Regarding the parent wild-type strain of C. glabrata, all the tertiary alcohols were more active than ether 3 (MIC90 = 125 μg/mL) with MIC90 ranging from 1 to 31 μg/mL. In addition, contrary to 3, the hydroxyl derivatives 10 and 11 were equally efficient against the parent strain and its derived azole-resistant petite mutant. Against C. albicans, the phenyl substituted 10c and 11c were the most active tertiary alcohols with MIC90 value similar to fluconazole (MIC90 = 2 μg/mL). Moreover, except for 10b which presented a slight activity against A. fumigatus (MIC90 = 62 μg/mL), the antifungal profile of the tested compounds 10 and 11 was similar to fluconazole.
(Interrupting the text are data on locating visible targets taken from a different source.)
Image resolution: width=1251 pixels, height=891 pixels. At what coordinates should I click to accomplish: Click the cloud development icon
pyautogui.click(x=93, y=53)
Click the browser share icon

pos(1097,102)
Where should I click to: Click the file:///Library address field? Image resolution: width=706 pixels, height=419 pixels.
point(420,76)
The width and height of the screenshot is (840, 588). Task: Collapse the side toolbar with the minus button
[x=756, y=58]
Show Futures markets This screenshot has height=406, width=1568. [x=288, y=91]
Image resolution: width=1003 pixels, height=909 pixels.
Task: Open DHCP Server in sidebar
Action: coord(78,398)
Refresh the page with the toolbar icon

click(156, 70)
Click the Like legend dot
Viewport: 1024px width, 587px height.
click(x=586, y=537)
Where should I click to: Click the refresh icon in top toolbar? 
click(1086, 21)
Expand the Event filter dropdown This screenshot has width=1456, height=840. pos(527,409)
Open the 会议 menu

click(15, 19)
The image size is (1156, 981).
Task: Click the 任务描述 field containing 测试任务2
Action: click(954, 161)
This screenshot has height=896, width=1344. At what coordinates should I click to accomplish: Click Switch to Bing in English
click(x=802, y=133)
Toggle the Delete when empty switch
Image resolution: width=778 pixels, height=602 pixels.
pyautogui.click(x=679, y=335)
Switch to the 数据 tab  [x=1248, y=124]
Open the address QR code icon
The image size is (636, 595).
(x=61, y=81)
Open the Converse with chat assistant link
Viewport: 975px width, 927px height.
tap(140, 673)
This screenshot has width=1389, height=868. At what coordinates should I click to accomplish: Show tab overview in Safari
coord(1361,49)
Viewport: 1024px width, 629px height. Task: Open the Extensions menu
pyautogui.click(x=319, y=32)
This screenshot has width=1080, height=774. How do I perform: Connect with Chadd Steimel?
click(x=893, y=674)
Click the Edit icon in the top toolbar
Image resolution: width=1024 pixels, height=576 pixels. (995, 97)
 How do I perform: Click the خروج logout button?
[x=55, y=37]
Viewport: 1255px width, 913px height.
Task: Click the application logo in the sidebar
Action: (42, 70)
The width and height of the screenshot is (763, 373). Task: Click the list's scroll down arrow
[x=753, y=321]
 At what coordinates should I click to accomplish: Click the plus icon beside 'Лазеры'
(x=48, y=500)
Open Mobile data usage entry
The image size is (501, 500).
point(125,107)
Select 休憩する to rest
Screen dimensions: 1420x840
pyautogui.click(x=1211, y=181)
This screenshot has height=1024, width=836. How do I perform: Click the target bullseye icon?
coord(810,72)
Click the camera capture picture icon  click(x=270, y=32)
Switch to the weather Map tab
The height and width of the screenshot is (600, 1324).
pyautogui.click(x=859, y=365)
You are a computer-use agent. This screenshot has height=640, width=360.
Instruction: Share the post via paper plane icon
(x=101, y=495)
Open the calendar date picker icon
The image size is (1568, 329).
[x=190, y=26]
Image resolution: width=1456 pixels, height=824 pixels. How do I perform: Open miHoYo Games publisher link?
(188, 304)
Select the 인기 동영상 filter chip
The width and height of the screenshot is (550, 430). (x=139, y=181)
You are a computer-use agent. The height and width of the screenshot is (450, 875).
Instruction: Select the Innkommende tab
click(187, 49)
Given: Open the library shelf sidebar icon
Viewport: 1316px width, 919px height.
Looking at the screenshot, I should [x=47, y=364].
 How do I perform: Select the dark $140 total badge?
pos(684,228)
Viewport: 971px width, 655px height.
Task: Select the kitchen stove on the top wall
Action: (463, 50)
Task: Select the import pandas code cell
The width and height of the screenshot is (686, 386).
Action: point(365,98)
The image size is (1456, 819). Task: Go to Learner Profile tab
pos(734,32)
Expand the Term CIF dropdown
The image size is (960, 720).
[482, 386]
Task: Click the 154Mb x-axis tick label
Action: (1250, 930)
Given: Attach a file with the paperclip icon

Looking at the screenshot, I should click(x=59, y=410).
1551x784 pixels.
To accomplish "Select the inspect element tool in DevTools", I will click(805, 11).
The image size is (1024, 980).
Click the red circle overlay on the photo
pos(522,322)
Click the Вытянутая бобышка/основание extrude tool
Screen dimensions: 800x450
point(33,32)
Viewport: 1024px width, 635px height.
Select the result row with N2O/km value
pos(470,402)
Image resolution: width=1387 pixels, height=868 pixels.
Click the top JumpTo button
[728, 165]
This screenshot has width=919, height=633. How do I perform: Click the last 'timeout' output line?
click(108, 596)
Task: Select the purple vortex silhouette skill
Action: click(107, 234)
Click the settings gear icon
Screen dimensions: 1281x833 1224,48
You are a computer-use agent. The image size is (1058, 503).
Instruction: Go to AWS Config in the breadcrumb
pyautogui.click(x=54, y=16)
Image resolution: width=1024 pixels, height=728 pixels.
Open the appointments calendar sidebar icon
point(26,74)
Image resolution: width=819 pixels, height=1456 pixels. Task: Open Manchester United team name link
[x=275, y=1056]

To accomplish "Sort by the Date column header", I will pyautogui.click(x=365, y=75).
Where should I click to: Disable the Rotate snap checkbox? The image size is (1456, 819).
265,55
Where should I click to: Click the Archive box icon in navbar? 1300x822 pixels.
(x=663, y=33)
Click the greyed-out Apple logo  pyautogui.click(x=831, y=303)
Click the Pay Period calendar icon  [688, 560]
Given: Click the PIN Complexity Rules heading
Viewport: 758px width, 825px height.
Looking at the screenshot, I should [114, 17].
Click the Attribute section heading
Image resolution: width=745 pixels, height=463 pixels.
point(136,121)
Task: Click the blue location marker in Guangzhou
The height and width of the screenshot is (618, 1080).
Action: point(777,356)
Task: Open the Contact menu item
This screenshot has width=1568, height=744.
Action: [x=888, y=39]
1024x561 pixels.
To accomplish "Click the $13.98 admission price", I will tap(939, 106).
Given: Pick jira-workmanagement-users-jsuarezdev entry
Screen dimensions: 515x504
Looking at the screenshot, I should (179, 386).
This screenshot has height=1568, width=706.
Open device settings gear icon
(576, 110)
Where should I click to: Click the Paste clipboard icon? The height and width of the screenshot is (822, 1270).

In conclusion, the antifungal activity of novel 2-aryl-1-(1H-imidazol-1-yl)-3-(isoxazol-5-yl)propan-2-ol against the azole-resistant petite mutant confirmed that the nature of the five membered heterocyclic ring in the side chain is an important parameter to consider in order to design new azoles capable to overcome the increased activity of the efflux pumps which is the major mechanism of the acquired resistance to azoles in clinical isolates. This study also demonstrated the antifungal potential of 2-aryl-1-azol-1-ylpropan-2-ol bearing a phenyl substituted 5-membered heterocyclic ring. Therefore, such derivatives will be now synthesized in a thiophenic series. Indeed, we recently reported that 2-aryl-1-azolyl-3-thienylbutan-2-ols could be considered as potent broad-spectrum antifungal agents also capable to overcome an increased efflux.
Acknowledgements
This research was supported by a grant from the “Région des Pays de la Loire”.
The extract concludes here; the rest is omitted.